San Diego utility revives plans for electric plant

San Diego utility revives plans for 300-megawatt electricity plant after San Onofre closure

SAN DIEGO (AP) -- A Southern California electric utility said Tuesday that it was reviving plans to build a large, natural gas-fired plant after news that the San Onofre nuclear power plant was closing.

San Diego Gas & Electric Co. said it will ask regulators next week to approve a 300-megawatt plant in unincorporated Otay Mesa near the Mexican border. The California Public Utilities Commission rejected it in March, delivering a victory to environmental and consumer groups who deemed it unnecessary.

The renewed effort came four days after Southern California Edison announced that it was closing San Onofre after a 16-month shutdown. SDG&E, which has 1.4 million customers in San Diego and southern Orange County, has historically gotten about 20 percent of its electricity from Southern California's largest power plant.

"Essentially you have a different set of circumstances," said Michael Niggli, SDG&E's president and chief operating officer.

Public Utilities Commissioner Catherine J.K. Sandoval said that the earlier rejection of the Pio Pico plant didn't take into account San Onofre's closing, but she avoided comment on merits of SDG&E's renewed bid. She appeared with SDG&E officials at a news conference to reaffirm that San Diego, like the rest of Southern California, is expected to have enough power for peak demand this summer.

San Onofre was a key piece of California's electric grid for the 2,200 megawatts of power it could produce and for its strategic location near the border of San Diego Orange counties. The plant shut down when excessive wear was found in hundreds of steam generator tubes.

The California Independent System Operator, which operates the state grid, predicted last month that summer consumption would increase 2.3 percent from last year but that additional generation would allow utilities to meet demand — even without San Onofre. SDG&E officials pleaded with consumers Tuesday to conserve energy this summer, a message that Southern California Edison will preach at a news conference Wednesday in Orange County.
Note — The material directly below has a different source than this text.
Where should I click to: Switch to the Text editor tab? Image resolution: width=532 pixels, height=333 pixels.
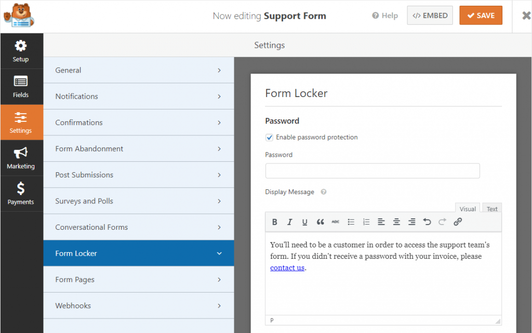tap(491, 208)
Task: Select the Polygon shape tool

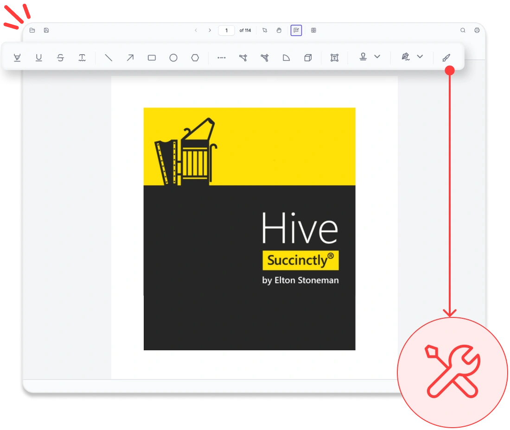Action: coord(195,57)
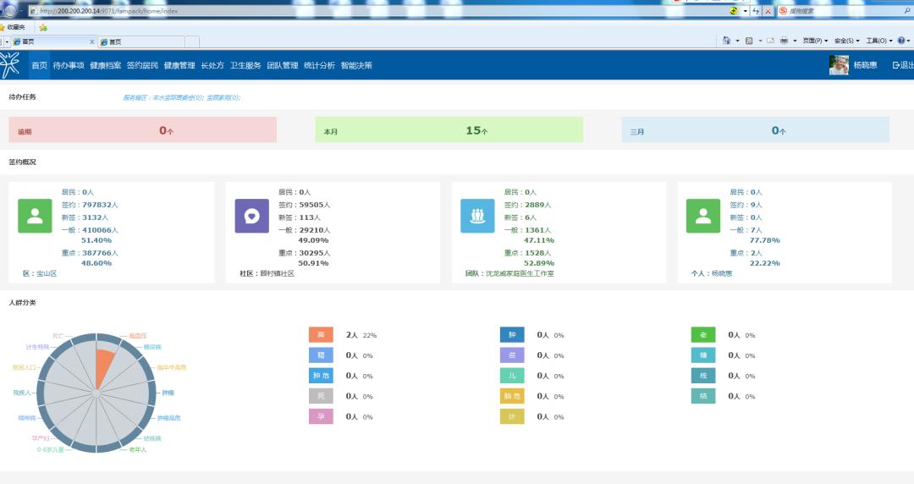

SDG&E critics said the new plant would be unnecessary even after San Onofre closes and highlighted new generation and transmission capacity. The unit of Sempra Energy completed a 117-mile transmission line from California's Imperial Valley last year that can bring up to 1,200 megawatts to San Diego.

"It's a disingenuous effort because the facts aren't there," said Nicole Capretz, associate director of the Environmental Health Coalition in San Diego. "We have a saturation of gas plants and other resources."